Aquella mañana era
fría, no solo por la temperatura, sino más bien por la situación.
El barco salía a
las 7.45 de la mañana, en él irían unos 10 marineros en busca de
pescado que poder recolectar, para meses más tarde, venderlo a una
multinacional y que ellos se encarguen de hacer consumibles baratos.
Tenía fe en que su
familia fuera a despedirse, iba a ser un largo viaje, en el que iba a
estar solo y quería llevarse un recuerdo de ellos, un abrazo.
Pero era una familia
rota. Sus padres querían una cosa para su hijo, él en cambio, optó
por seguir su propio camino, senda que le iba a llevar a estar varios
meses en alta mar mojado y luchando, junto con sus compañeros, por
traer de vuelta un par de toneladas de pescado […]
Como era de esperar,
ningún familiar estaba allí para despedirse.
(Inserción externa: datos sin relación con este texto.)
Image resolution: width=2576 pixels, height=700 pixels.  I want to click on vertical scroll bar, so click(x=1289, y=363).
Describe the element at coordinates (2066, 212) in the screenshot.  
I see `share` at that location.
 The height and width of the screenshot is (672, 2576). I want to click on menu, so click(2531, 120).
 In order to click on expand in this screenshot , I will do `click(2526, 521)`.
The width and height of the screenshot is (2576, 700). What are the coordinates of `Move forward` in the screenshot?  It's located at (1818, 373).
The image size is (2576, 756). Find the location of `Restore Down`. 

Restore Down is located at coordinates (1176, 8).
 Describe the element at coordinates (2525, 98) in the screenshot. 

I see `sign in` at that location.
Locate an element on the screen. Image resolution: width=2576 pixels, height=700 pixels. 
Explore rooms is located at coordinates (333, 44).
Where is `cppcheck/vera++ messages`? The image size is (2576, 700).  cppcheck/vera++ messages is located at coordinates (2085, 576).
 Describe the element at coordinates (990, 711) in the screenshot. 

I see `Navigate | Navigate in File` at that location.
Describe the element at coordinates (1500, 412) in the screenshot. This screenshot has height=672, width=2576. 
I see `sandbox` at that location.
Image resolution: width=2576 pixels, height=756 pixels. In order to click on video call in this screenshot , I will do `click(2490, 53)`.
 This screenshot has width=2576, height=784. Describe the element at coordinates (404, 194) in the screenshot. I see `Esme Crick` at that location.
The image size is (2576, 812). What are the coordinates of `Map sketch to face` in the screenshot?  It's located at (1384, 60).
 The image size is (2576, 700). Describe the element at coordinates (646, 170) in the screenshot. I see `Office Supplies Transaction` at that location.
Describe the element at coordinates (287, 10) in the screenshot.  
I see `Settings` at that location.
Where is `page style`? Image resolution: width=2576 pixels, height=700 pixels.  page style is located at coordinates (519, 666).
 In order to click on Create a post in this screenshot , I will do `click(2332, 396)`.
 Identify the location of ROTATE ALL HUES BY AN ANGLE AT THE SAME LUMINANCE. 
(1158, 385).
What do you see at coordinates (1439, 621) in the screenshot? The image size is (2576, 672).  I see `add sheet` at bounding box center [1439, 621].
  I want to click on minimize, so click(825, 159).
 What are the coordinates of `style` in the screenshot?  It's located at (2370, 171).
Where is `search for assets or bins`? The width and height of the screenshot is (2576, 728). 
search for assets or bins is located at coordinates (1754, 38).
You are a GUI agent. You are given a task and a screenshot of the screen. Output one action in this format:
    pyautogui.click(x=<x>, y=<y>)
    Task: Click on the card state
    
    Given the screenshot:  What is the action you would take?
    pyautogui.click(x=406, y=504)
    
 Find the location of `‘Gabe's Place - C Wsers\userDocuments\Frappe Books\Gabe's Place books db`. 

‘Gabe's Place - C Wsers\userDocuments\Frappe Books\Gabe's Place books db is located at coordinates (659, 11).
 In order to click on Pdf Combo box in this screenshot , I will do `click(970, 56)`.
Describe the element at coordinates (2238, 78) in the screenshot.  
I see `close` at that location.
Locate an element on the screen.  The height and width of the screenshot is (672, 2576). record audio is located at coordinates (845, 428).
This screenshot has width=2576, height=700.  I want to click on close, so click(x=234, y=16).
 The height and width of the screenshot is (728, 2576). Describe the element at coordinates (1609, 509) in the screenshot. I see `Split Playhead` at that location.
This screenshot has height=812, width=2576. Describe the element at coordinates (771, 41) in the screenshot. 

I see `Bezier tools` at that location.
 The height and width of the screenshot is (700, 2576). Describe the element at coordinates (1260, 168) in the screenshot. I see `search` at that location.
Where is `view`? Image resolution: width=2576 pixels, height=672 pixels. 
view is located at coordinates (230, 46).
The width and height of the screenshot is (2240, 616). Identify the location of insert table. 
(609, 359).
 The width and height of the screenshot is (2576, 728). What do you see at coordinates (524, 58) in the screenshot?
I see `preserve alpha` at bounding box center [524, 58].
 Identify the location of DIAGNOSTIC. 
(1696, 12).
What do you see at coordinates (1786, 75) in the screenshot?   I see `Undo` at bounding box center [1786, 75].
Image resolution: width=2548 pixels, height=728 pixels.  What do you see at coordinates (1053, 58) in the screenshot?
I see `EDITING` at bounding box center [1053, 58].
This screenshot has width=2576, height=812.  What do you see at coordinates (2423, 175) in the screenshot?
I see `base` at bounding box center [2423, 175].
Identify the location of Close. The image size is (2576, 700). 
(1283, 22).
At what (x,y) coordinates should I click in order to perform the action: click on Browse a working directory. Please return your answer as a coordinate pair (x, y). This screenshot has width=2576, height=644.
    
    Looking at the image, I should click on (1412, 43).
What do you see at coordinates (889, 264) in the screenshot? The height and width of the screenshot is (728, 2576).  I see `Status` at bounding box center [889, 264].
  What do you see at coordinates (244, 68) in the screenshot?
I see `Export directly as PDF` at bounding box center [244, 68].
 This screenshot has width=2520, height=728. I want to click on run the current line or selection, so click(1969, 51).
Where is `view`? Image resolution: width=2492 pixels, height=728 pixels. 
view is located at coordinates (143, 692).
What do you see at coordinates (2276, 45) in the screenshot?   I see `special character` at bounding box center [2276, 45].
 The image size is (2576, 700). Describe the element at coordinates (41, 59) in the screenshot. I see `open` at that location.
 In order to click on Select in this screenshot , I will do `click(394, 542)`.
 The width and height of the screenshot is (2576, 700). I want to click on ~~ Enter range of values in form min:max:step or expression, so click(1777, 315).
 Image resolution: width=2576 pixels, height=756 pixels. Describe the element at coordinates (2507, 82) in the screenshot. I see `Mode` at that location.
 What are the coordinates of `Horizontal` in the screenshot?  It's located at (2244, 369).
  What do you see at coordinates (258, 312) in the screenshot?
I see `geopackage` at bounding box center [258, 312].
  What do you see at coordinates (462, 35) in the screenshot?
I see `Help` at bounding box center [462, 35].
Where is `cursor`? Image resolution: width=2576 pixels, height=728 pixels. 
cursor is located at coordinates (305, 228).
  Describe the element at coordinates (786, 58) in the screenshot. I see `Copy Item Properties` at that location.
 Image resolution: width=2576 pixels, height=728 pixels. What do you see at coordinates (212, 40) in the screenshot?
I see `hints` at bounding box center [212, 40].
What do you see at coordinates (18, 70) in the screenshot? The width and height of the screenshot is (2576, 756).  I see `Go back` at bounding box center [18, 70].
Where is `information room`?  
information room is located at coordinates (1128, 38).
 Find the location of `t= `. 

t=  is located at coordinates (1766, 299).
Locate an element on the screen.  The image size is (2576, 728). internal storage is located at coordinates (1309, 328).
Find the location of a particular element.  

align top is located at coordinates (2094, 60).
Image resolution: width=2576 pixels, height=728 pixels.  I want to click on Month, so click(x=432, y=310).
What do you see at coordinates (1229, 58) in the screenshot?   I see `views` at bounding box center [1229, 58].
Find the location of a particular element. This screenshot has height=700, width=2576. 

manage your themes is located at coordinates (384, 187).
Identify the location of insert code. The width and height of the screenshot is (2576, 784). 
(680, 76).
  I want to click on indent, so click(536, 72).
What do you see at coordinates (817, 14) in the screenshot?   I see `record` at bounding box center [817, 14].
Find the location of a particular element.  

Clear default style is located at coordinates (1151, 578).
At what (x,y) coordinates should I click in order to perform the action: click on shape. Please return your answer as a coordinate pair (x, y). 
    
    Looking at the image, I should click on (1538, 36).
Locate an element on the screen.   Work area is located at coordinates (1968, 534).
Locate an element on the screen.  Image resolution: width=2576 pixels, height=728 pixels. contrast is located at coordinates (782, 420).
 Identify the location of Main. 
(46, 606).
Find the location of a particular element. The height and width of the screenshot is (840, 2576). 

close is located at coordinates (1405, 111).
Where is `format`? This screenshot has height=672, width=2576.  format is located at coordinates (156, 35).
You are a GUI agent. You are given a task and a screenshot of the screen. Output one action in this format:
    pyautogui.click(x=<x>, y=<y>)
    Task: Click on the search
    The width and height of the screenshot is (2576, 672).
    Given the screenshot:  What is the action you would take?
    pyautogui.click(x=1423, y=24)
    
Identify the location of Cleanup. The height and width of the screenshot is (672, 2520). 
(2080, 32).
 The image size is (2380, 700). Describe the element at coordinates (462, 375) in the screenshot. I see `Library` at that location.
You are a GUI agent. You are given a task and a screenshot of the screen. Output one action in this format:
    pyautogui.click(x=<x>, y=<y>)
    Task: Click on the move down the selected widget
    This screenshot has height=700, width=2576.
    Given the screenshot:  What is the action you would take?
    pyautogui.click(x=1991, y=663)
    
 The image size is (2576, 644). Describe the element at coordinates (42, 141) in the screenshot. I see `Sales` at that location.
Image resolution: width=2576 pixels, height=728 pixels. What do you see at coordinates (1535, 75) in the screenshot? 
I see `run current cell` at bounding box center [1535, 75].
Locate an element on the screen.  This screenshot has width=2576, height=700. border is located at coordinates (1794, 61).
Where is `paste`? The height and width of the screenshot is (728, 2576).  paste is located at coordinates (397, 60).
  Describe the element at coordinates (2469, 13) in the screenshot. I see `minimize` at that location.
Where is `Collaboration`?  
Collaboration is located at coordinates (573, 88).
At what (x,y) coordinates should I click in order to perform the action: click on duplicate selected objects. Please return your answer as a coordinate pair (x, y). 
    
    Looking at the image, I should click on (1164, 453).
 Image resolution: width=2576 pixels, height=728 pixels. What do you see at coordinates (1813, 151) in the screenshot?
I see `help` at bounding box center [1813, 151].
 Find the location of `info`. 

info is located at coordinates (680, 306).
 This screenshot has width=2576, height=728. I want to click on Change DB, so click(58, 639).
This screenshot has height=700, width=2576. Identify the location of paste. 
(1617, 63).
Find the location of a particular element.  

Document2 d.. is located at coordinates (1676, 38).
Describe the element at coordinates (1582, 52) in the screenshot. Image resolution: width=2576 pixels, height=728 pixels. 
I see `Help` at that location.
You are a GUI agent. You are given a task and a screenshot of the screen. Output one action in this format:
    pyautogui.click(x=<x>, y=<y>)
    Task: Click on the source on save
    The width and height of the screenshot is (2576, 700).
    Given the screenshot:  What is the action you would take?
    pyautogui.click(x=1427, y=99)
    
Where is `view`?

Habían un par de
viejos amigos, a los que invitó a un café, pero nadie más.
Pasaron los meses, y
hubo tormentas, muchas tormentas; aunque también salía el sol de
vez en cuando. Pero sobre todo, tuvo mucho tiempo para sí mismo,
para pensar en todo… Y pensó en ellos, en sus padres.
No necesitó un
proyector, pues aquel drama se lo sabía de memoria. Suponía que
aquella situación era el fruto de un árbol que tenía un cúmulo de
circunstancias como hojas, situaciones, que lejos de arreglar las
cosas, lo único que hacían eran destrozarlas. Era la magia humana,
capaz de destrozarlo todo.
Pero no perdió la
fe, y un día regresó de aquella aventura, con un repugnante olor a
pescado, las manos agrietadas y secas; y una medio sonrisa en la
cara. Volvía a tierra, volvía a su hogar, volvía a aquella guerra
que los estaba matando a todos.
Posiblemente aquel
conflicto era culpa de ambos bandos, o igual solo era un cúmulo de
circunstancias.
Aquella historia no
tendría final feliz. En una guerra nadie gana, y aunque ellos lo
sabían, también conocían que el perdón no arregla las cosas.